2060年代の日本。人口は8000万人を割り込み、少子高齢化は加速度的に進んでいる。政府は打開策として、高度な人間模倣知能を搭載したアンドロイド「イミト」を労働力として導入。さらに、結婚や出産を前提とする“練習台”として、家庭で育てる「イミト里親制度」を新たに打ち出した。この制度の目的は、ベビーイミトに家庭内での愛情体験を学習させることで、知能をより人間らしく進化させることにある。
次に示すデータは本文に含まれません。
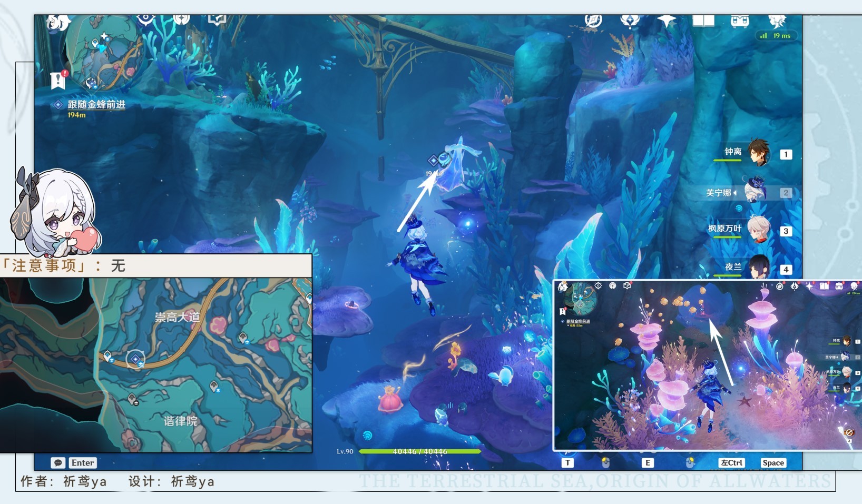Switch to party member 枫原万叶
862x504 pixels.
(759, 230)
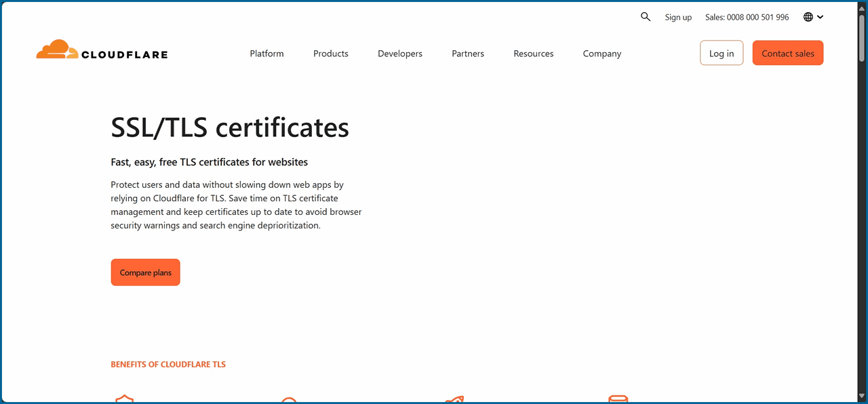Click the scrollbar up arrow
The image size is (868, 404).
[x=862, y=7]
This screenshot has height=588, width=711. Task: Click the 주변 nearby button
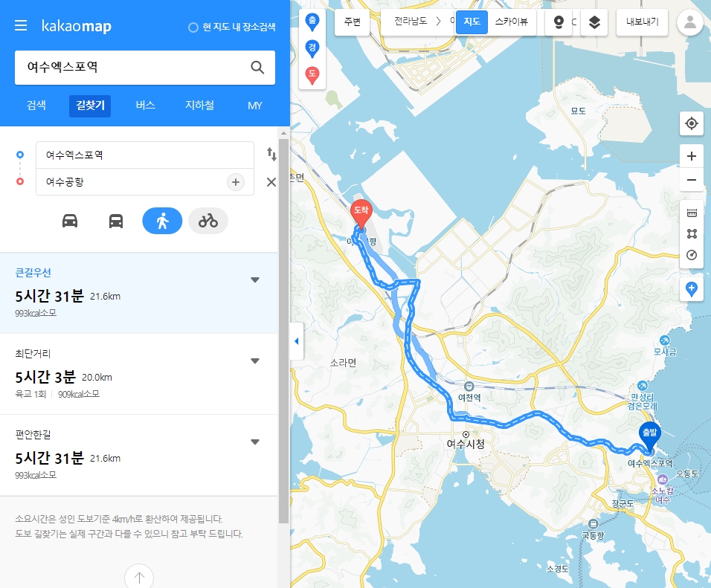[x=352, y=22]
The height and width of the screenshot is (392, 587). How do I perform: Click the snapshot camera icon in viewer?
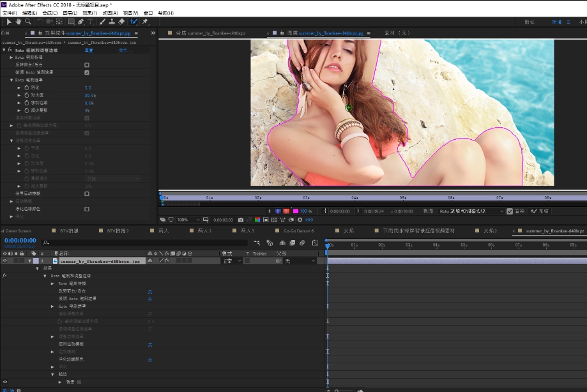[x=241, y=220]
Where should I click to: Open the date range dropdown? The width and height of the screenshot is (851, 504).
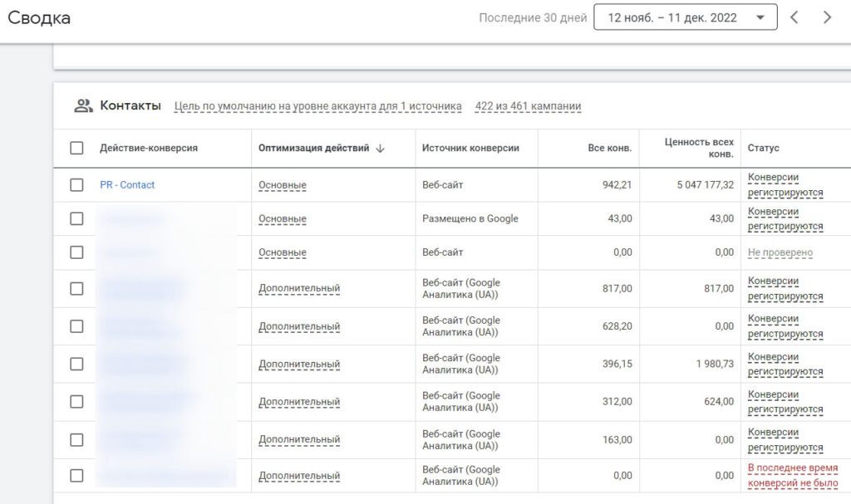pos(685,17)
そんな中、主人公となるのは、長年すれ違いを続ける30代の夫婦だ。夫はかつての過ちを悔やみ、関係をやり直したいと願っている。一方、妻は仕事も家事も完璧にこなす超スペックな女性だが、夫への不信感は拭えない。2人は不妊治療に挑むが、気持ちは全く噛み合わず、子どもを持つことにも互いと向き合うことにも疲れ果て、ついに離婚を決意する。
その矢先、自治体から一通の通知が届く。無作為抽選で「イミト里親制度」の対象に選ばれたという。困惑しながらも、条件を確認すると、受け取りを断れば多額の罰金が課せられる。半ば強制的に引き取ることになった“赤ちゃん”は、本物さながらの肌触りと泣き声を持つベビーイミトだった。
最初は戸惑いだけが先行する。育児経験のない2人が、人工知能の乳児と向き合う日々が始まる。ミルクをやり、おむつを替え、夜泣きに付き合う。そんな繰り返しの中、妻は次第に“母としての役割”に没頭し、夫もまた、子どもの笑顔に心を開き始める。互いに避けていた会話が、ふとした瞬間に生まれるようになる。
漫画『イミト~人工模倣知能』の第2章「ベビーイミト編」は、こうした近未来の家族の姿を、チャン・メイさんが繊細なタッチで描き出す。科学技術の進歩がもたらす倫理的な問いと同時に、人間の愛情がどこまで人工物に宿るのか――その境界線を揺さぶる物語が、読者の胸に迫る。